> [Passage provided]
╔══

Pharmaceuticals and Medical Supplies
There are multiple threats specific to the medical supply chain. With Chinese and Indian imports accounting for over 90% of pharmaceutical ingredients in the United States, deteriorating relations could make it impossible to get the medicines and antibiotics many of us need.
Stocking up many prescription medications can be hard. Doctors generally do not like to prescribe large batches of drugs even if they are shelf-stable for extended periods of time. It is a best practice to ask your doctor if they can prescribe a larger amount. Today, some are sympathetic to concerns about pharmacies running out or becoming inaccessible. Tell them your concerns. It’s worth a shot. The worst they can do is say no.
If your doctor is unwilling to help you stock up on medicines, then Jase Medical is a good alternative. Through telehealth, they can prescribe daily meds or antibiotics that are shipped to your door. As proponents of medical freedom, they empathize with those who want to have enough medical supplies on hand in case things go wrong.
Energy Sources
The vast majority of Americans are locked into the grid. This has proven to be a massive liability when the grid goes down. Unfortunately, there are no inexpensive remedies.
Those living off-grid had to either spend a lot of money or effort (or both) to get their alternative energy sources like solar set up. For those who do not want to go so far, it’s still a best practice to have backup power sources. Diesel generators and portable solar panels are the two most popular, and while they’re not inexpensive they are not out of reach of most Americans who are concerned about being without power for extended periods of time.
Natural gas is another necessity for many, but that’s far more challenging to replace. Having alternatives for heating and cooking that can be powered if gas and electric grids go down is important. Have a backup for items that require power such as manual can openers. If you’re stuck eating canned foods for a while and all you have is an electric opener, you’ll have problems.

╚══

> [Records supplied]
╔══

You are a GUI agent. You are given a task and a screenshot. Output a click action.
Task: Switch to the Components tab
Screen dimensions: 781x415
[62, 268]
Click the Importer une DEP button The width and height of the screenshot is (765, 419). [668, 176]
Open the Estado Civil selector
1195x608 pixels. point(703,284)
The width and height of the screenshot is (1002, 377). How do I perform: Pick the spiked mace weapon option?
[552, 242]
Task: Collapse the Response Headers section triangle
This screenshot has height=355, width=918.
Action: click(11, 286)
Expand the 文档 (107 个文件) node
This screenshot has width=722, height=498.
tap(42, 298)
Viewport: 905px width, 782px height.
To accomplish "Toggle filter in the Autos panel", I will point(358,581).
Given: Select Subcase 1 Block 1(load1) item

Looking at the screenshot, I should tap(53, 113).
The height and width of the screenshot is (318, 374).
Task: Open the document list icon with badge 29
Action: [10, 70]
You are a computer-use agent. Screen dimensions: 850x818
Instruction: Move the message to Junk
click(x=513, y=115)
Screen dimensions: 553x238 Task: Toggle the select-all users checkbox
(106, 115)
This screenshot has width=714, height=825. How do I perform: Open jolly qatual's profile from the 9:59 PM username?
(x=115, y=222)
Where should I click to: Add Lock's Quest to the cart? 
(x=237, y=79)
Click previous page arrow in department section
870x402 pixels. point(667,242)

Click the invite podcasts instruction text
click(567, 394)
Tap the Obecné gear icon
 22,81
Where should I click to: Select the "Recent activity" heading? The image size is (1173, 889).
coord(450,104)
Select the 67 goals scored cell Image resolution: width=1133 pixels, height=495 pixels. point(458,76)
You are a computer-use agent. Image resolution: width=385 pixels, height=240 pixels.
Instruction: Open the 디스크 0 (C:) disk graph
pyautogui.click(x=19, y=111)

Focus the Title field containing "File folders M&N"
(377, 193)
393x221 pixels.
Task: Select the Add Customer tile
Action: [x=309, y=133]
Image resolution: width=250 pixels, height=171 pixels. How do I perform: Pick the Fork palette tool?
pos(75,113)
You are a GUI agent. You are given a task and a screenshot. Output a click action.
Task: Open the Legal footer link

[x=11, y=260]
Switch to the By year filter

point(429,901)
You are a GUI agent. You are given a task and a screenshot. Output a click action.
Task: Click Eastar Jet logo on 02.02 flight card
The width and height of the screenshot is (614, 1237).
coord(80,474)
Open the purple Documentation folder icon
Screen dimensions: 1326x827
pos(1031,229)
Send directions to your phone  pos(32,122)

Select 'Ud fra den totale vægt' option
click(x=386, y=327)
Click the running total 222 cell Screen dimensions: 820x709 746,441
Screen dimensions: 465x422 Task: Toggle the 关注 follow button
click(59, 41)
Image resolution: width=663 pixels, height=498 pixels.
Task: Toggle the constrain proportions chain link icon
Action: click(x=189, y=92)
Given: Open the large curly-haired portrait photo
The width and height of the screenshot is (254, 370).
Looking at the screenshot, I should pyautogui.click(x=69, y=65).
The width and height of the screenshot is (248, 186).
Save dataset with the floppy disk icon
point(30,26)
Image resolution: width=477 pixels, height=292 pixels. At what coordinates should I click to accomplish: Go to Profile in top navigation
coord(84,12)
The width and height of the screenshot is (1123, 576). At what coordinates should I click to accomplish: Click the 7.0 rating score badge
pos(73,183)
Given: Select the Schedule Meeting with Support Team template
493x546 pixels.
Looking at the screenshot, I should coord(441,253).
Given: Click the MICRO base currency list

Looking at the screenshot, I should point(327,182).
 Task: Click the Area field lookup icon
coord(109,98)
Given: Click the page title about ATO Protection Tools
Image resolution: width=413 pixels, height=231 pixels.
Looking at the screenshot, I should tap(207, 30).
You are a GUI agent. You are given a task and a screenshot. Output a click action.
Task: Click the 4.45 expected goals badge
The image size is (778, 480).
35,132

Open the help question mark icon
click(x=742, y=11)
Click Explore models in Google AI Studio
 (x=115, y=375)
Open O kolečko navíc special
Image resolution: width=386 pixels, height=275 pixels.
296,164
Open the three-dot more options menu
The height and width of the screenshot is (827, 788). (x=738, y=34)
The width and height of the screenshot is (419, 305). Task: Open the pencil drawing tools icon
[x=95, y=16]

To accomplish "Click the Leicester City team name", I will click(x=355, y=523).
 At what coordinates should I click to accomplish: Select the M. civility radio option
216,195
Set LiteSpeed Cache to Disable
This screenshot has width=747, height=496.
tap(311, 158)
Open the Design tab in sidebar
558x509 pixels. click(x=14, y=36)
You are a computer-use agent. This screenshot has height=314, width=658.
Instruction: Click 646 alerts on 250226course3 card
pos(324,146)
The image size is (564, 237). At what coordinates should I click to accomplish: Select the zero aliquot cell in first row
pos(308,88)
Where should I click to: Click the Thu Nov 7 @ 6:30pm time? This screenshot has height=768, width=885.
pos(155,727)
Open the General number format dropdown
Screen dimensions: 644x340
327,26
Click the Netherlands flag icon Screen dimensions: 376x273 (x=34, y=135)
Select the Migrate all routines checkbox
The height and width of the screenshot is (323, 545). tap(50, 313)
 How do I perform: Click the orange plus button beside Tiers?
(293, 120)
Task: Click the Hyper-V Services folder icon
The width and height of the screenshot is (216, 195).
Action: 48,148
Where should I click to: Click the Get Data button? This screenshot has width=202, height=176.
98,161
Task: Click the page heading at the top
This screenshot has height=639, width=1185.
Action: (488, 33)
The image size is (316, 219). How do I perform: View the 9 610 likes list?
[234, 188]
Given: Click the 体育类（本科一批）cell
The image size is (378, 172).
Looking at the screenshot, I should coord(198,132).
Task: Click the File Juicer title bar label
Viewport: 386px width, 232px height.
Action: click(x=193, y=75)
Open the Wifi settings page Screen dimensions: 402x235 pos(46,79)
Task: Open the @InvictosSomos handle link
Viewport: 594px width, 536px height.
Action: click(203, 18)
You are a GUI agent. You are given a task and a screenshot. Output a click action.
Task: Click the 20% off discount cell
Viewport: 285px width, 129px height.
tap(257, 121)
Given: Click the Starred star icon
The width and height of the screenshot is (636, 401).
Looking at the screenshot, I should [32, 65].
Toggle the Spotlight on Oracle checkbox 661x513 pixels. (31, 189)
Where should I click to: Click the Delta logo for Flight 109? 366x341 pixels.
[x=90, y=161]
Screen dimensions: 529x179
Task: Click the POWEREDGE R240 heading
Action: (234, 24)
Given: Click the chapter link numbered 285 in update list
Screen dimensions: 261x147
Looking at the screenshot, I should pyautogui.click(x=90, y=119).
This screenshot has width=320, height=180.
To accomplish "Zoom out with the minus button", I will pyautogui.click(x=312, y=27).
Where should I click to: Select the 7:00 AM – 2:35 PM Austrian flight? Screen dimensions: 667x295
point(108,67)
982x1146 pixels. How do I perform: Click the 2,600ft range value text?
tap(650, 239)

╚══

> [To do] In the text on medical supplies and energy sources, which two backup power sources are named as the most popular?

> [Written answer] Diesel generators and portable solar panels.